Nous sommes donc en mesure d’affirmer que la position de Lyon-Libération en la matière est parfaitement opposée à l’attitude qui a cours dans la presse quotidienne régionale.

Le terme “argumentatif” « malgré » n’est pas le seul à prévaloir dans la première période. C’est aussi le cas de « pourtant ». On a eu l’occasion d’indiquer que ce relateur avait un fonctionnement similaire à « mais » puisqu’il sert à marquer l’opposition simple. Il faut en fait nuancer cette définition.
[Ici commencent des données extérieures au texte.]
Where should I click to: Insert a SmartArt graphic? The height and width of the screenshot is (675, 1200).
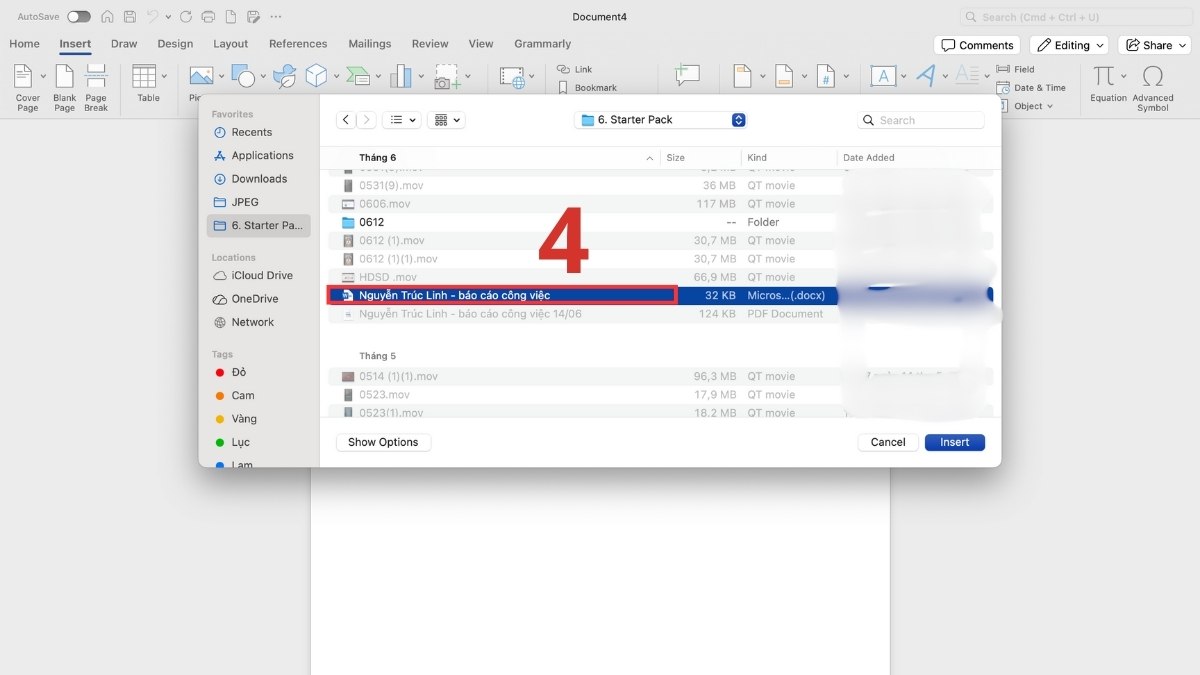tap(358, 76)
Pourtant n’est synonyme de mais que lorsqu’il ‘“signifie que la vérité de ce qui précède pouvait laisser prévoir que ce qu’affirme la proposition contenant pourtant n’est pas vrai ou ne se produira pas”’ 246. Dans le discours assumé de la première période, les occurrences de « pourtant » qui répondent à cette description sont légèrement majoritaires (20 contre 18). Parmi celles-ci, il ne nous a pas été permis de dégager de contextes privilégiés, sinon peut-être à l’égard de l’“événement” que constitue le procès de Klaus Barbie. Bien que seulement 4 occurrences de « pourtant » soient en jeu dans ce cadre, il nous semble qu’elles indiquent malgré tout la volonté du journal de “problématiser” l’événement, comme dans l’extrait suivant :

‘Les crimes de Barbie outrepassent la commune mesure, mais on a voulu faire du procès de Lyon un symbole. Le droit démocratique ne peut pourtant connaître que des individus et des règles. Barbie est ainsi jugé comme le vulgaire voleur de pomme qu’il n’était pas.247

Le sur-emploi de « mais » dans la deuxième période nous a amené à procéder en plusieurs étapes. Après un premier passage en revue des 183 occurrences qui jalonnent cette partie de notre corpus, nous avons cru déceler une répétition non négligeable de l’expression « mais aussi ». Le calcul des écarts réduits de ce syntagme est venu confirmer notre impression initiale (+3.4 pour la période 2). Cependant, la lecture de chacun des contextes discursifs de cette polyforme nous a surtout permis de constater que le journal en a fait usage en des circonstances fort diverses. En poursuivant plus avant, nous nous sommes rendu compte du caractère particulièrement récurrent d’un type de progression : certes... mais. Si nous n’avons pas porté notre regard immédiatement sur elle, c’est parce que la forme « certes » est banale dans la deuxième période. Indication qui aurait dû suffire du reste à nous faire abandonner cette voie, sauf à relever également les cas où « évidemment », « bien sûr » ou « sans doute » - pour ne citer que les plus fréquents - se substituent à « certes » devant l’assertion de base, en lui conservant une valeur de concession. A partir de ce critère, il nous a été possible de mettre au jour une posture particulière du discours éditorial de Lyon-Libération n’ayant pas d’équivalent aussi prononcé ailleurs dans les autres périodes : la construction « Certes (« sans doute », « évidemment », « bien sûr »...)... mais » en prise avec un dire, soit directement (il occupe la place de l’assertion de base), soit indirectement (l’assertion de base sert à le commenter), soit même encore après que ce dire eut été transformé en faire par le journal. Ce sont ces trois niveaux d’articulation que nous aimerions approfondir maintenant. Mais auparavant, il nous semble bon de les projeter sur une ligne horizontale afin de rendre visibles les acteurs-sujets de dire qui leur sont rattachés.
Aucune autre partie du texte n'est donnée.